The surveys, which come just over two weeks before a May 6 election, suggest the ruling conservative New Democracy (ND) and Socialist PASOK parties have begun to claw back support despite public anger with austerity cuts.
One poll, by Marc for Ethnos, put support for ND at 21.9 percent or 108 seats, up from 17 percent in February, and backing for PASOK at 17.8 percent or 47 seats, up from 9.8 percent in February. It said 80 percent of voters were certain or pretty certain of the way they would vote.
If replicated in a real poll, the results would see the two parties jointly controlling 155 seats in the 300-strong assembly. A separate poll by Kappa Research for Ta Nea forecast they would win as many as 170 seats.
The polls comes at a time when Greeks are recoiling against harsh austerity measures proscribed by the European Union and the International Monetary Fund as part of a bailout package that saved the country from bankruptcy.

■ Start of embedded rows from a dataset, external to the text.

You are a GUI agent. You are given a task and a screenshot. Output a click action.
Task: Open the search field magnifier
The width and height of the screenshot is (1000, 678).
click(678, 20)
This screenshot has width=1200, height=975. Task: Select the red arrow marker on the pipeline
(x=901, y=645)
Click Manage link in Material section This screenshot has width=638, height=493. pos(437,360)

Though support for the two parties has begun to rise as the election nears, their ratings remain close to historic lows and their joint tally - as forecast by Friday's polls - would fall well short of PASOK's 43.9 percent victory in October 2009, just before the debt crisis exploded.

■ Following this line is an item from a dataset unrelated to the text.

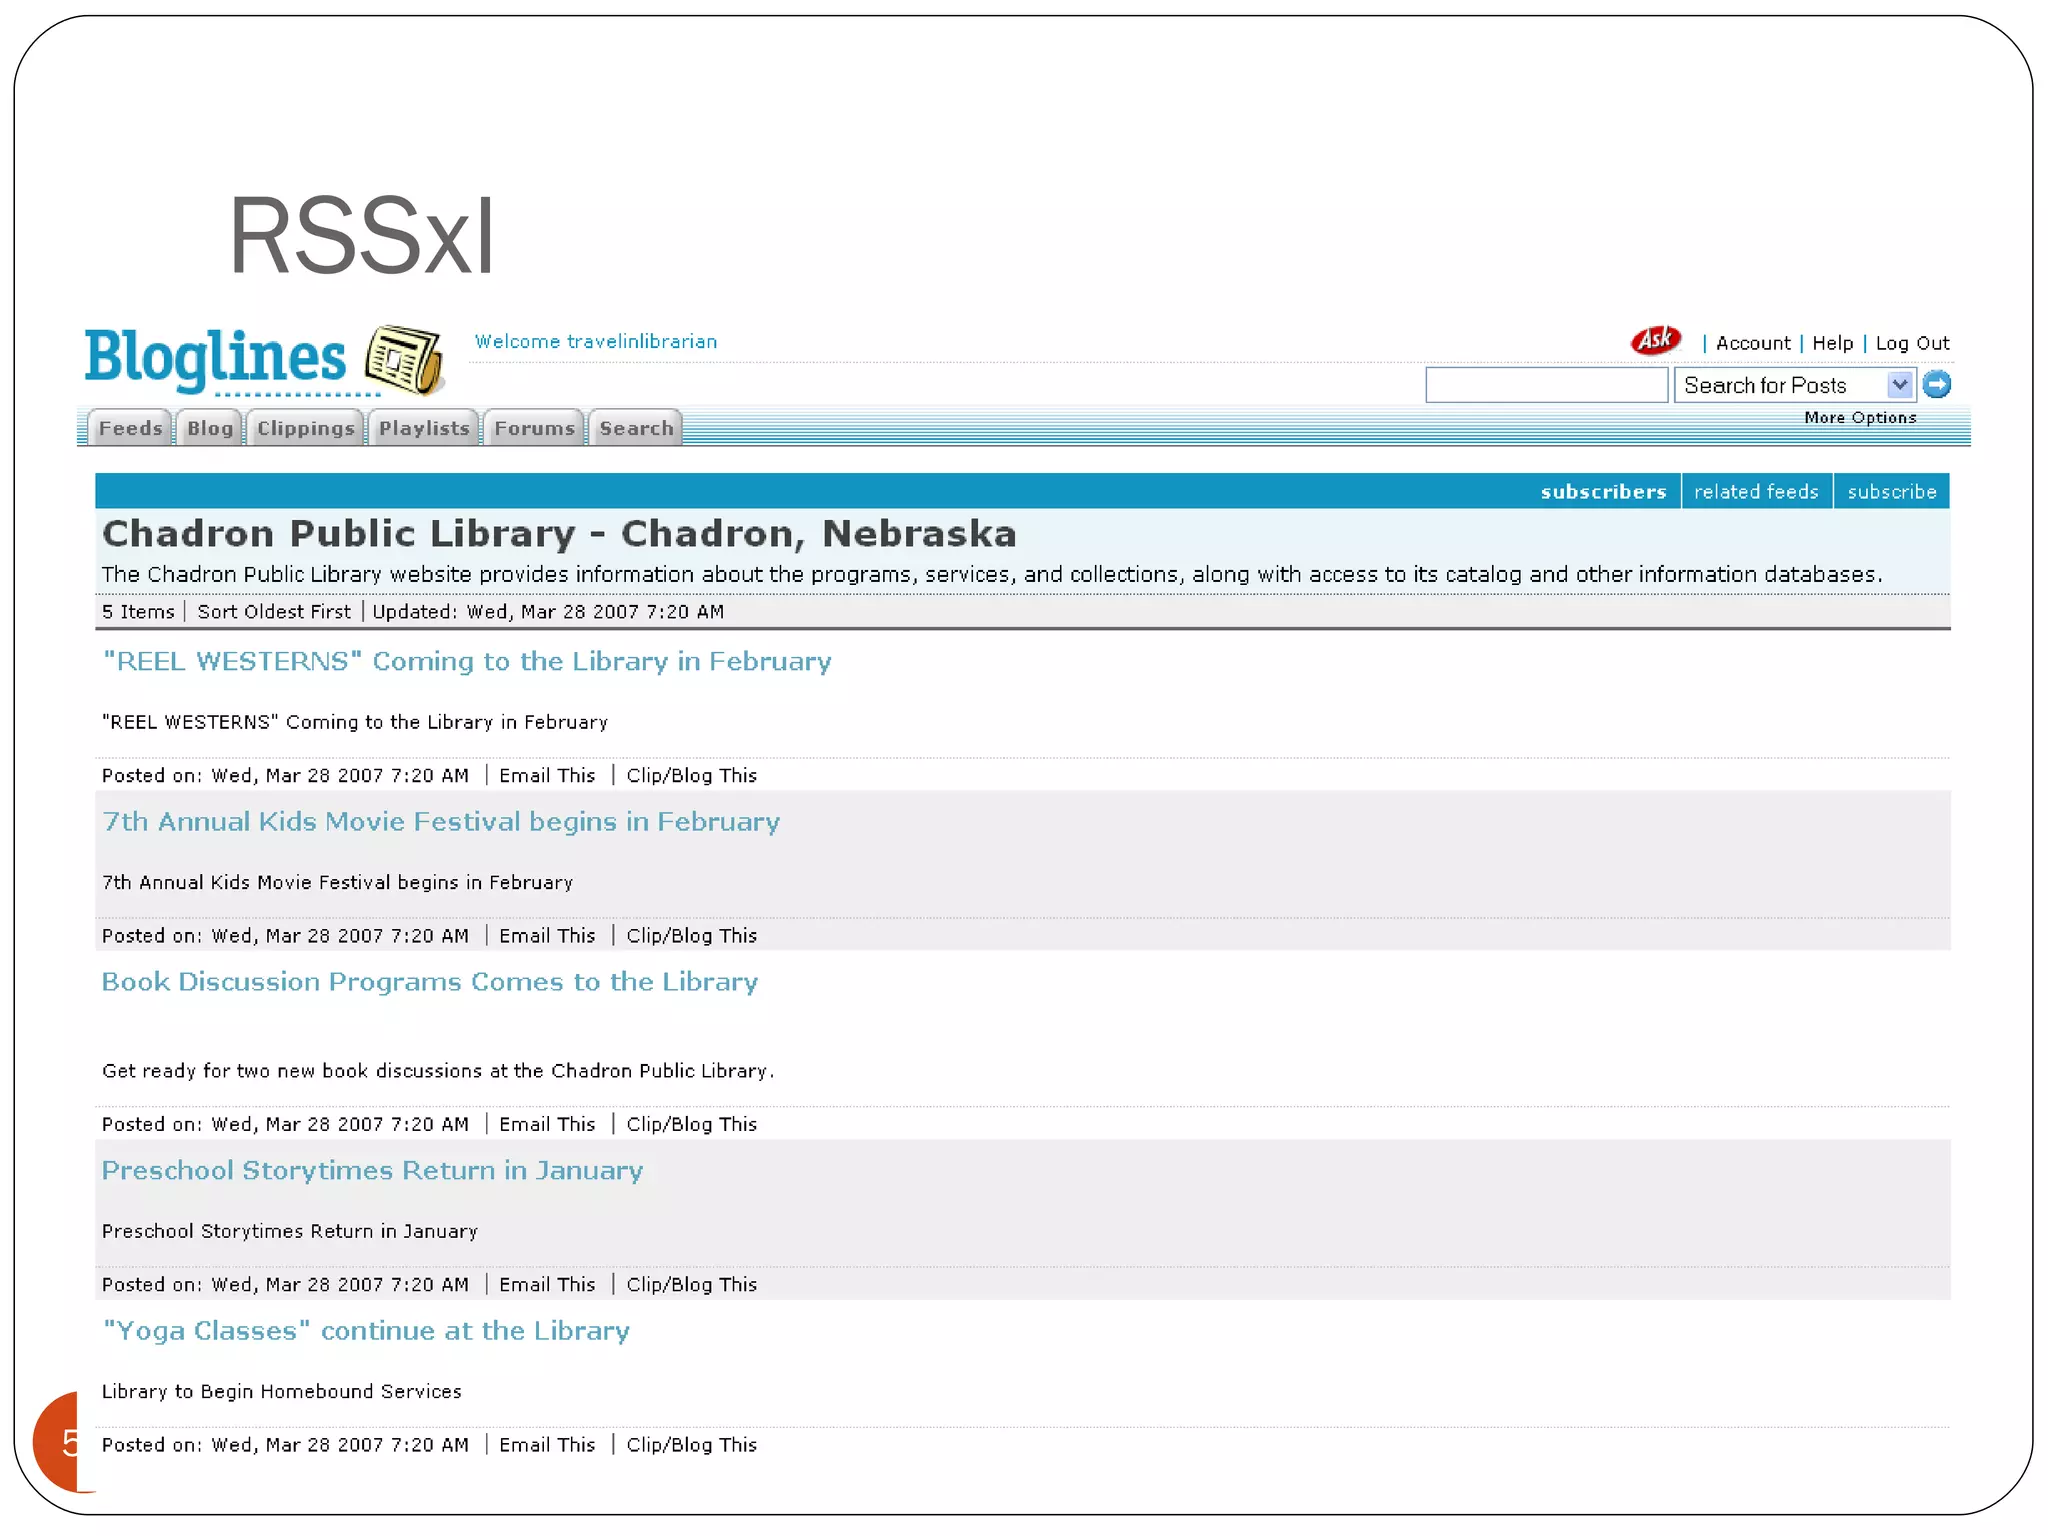Screen dimensions: 2048x1536
Task: Click the Bloglines newspaper icon
Action: [x=404, y=359]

The two have been sharing power in an uneasy coalition since November.
Eight other parties would pass the 3 percent threshold to enter parliament, the polls showed, including the extreme-right Golden Dawn party with 14 seats, as Greeks turn to fringe parties opposed to the international bailout. Only one other pro-bailout party, the small centre-right Democratic Alliance, was seen entering parliament, with up to 8 seats.
Political fragmentation could still complicate efforts to form a new stable coalition. In the past few weeks, previous polls have shown ND and PASOK hovering around the threshold needed to rule together, casting doubt over the future of the bailout deal that eased concerns over Europe's debt crisis.

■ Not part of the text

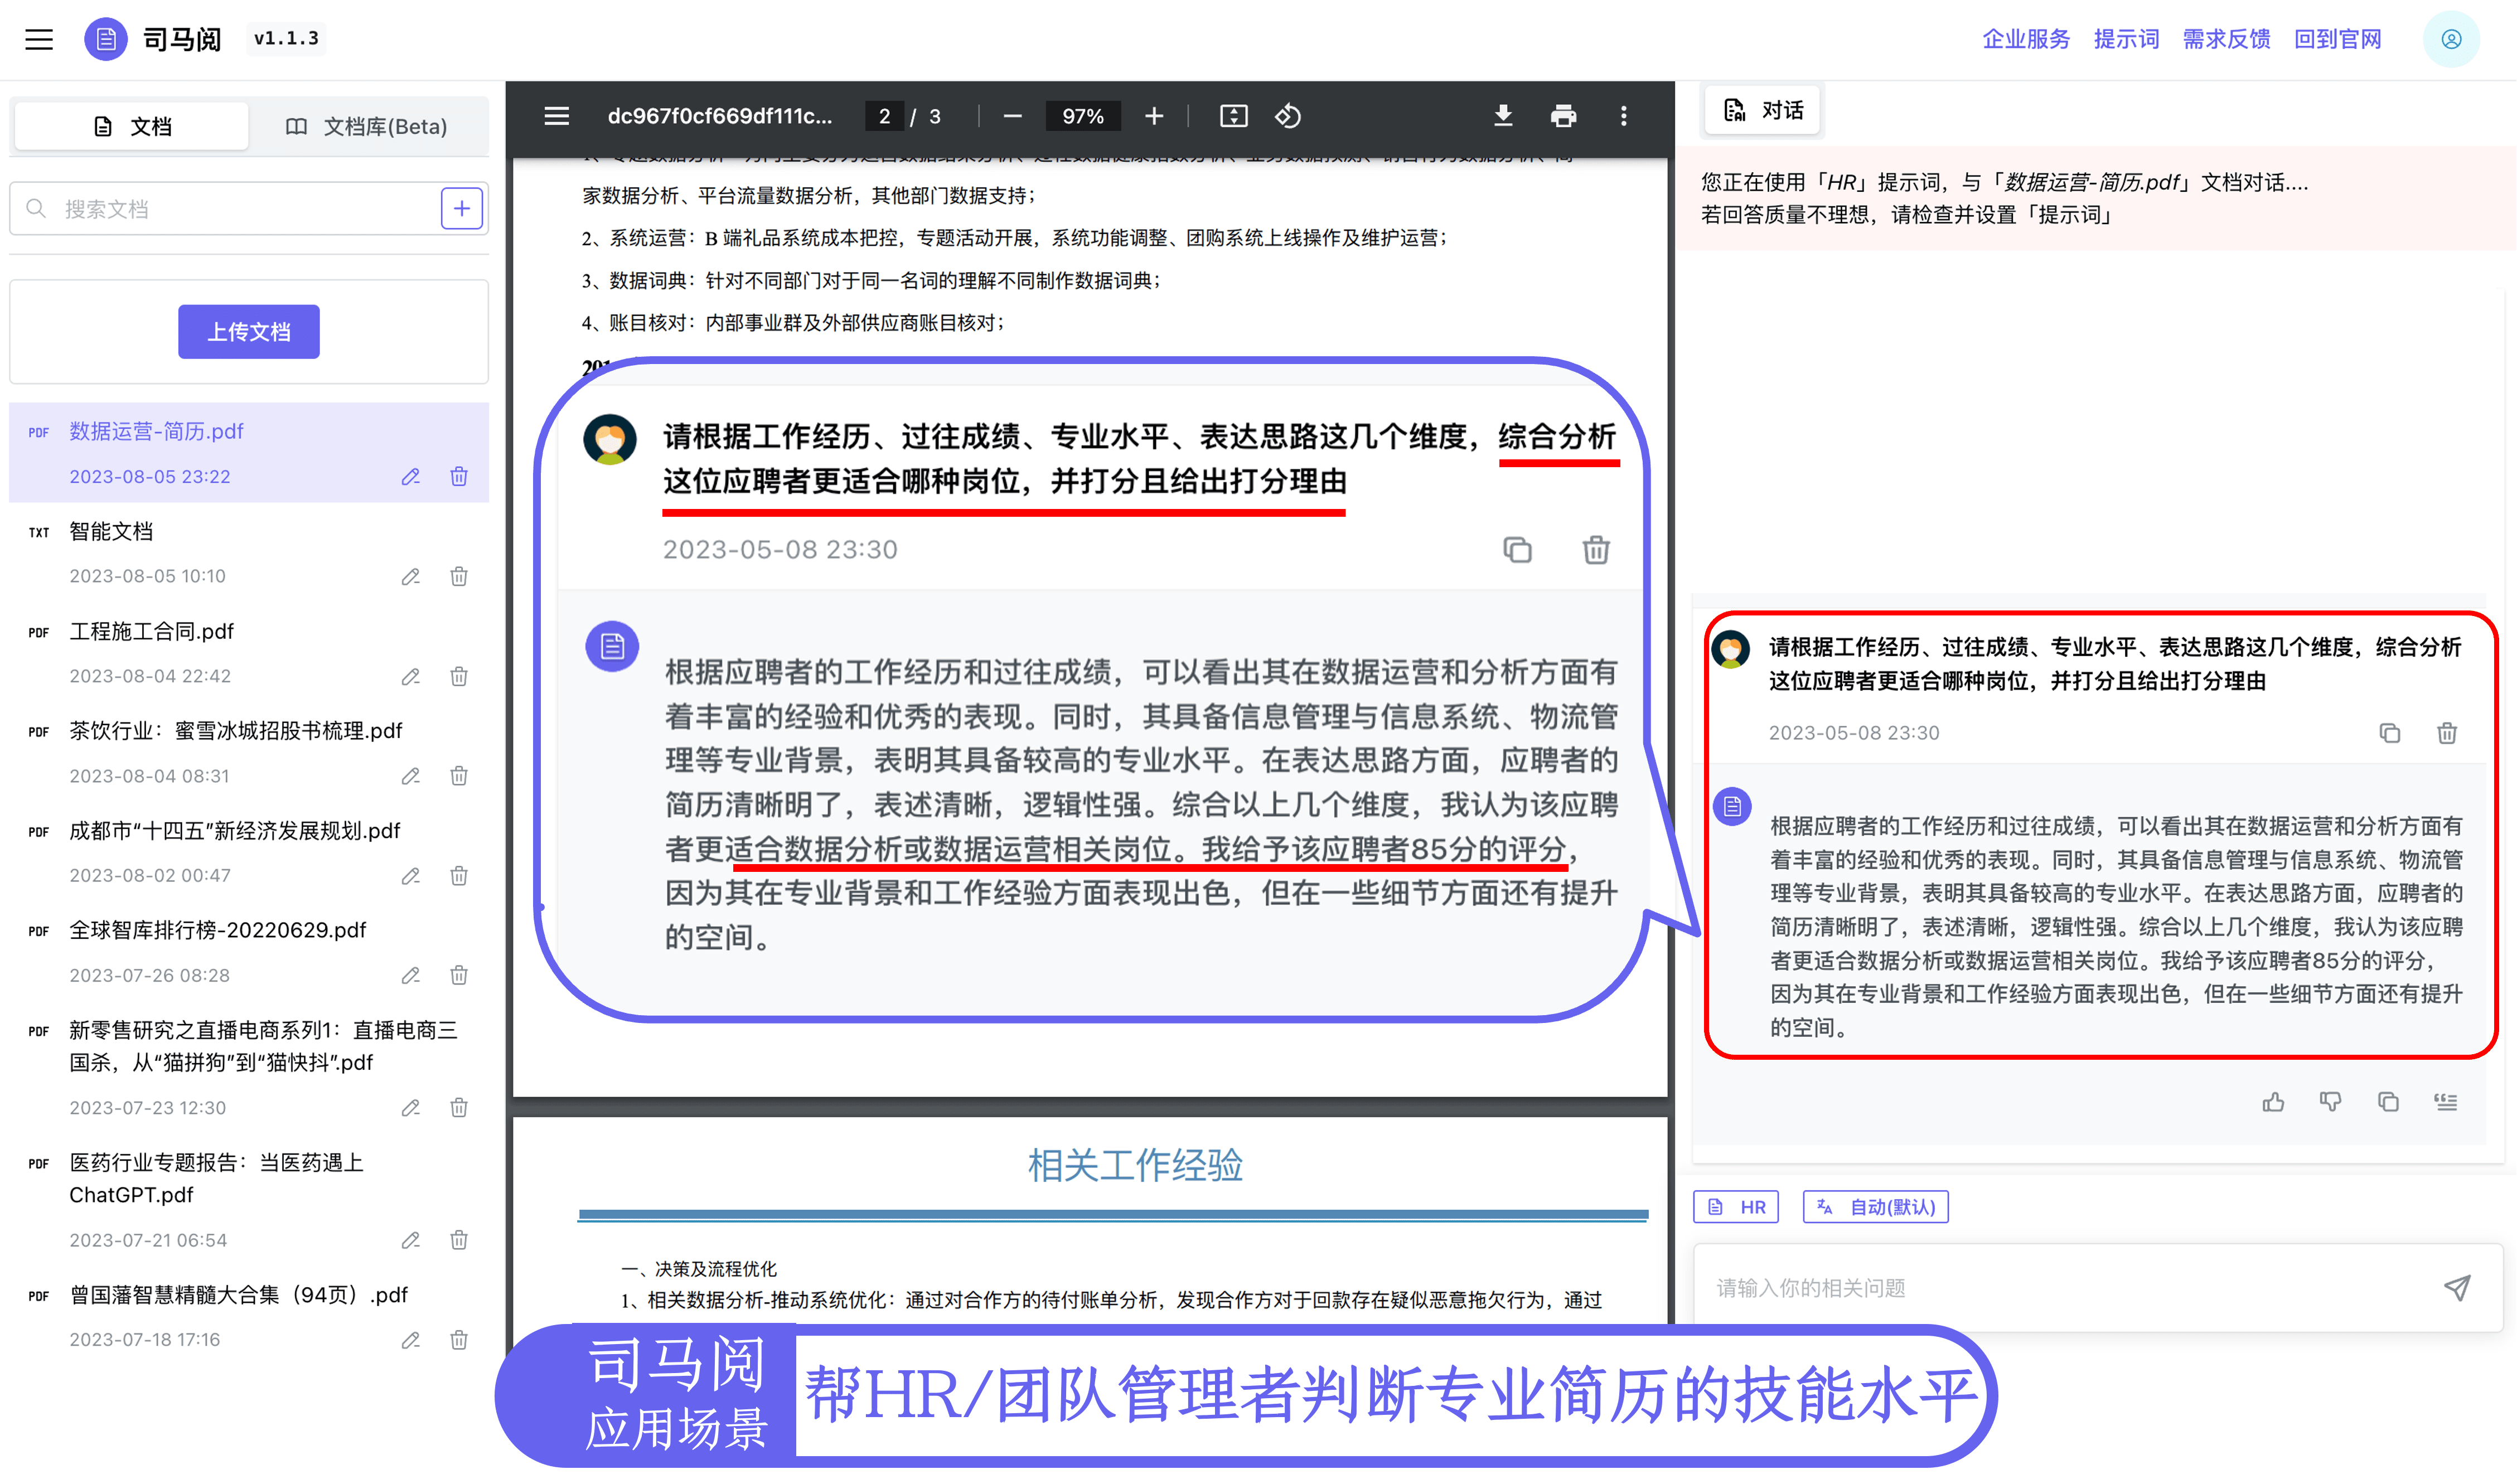
Task: Click the PDF viewer sidebar menu icon
Action: coord(556,116)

New Democracy, which is consistently ahead in the polls, has also repeatedly said it wants to govern alone and threatened to trigger a repeat election.
Although many Greeks are fiercely opposed to the austerity measures they are being forced to endure and polls show they would broadly favor a coalition of leftist parties, most Greeks want their country to stay in the euro zone.
A poll by Kappa Research showed that 77.1 percent wants the new government to do whatever it takes to keep Greece in the euro.
After over two years of belt tightening, Greece is going through its worst recession since World War Two, with record unemployment and painful cuts in pensions and salaries.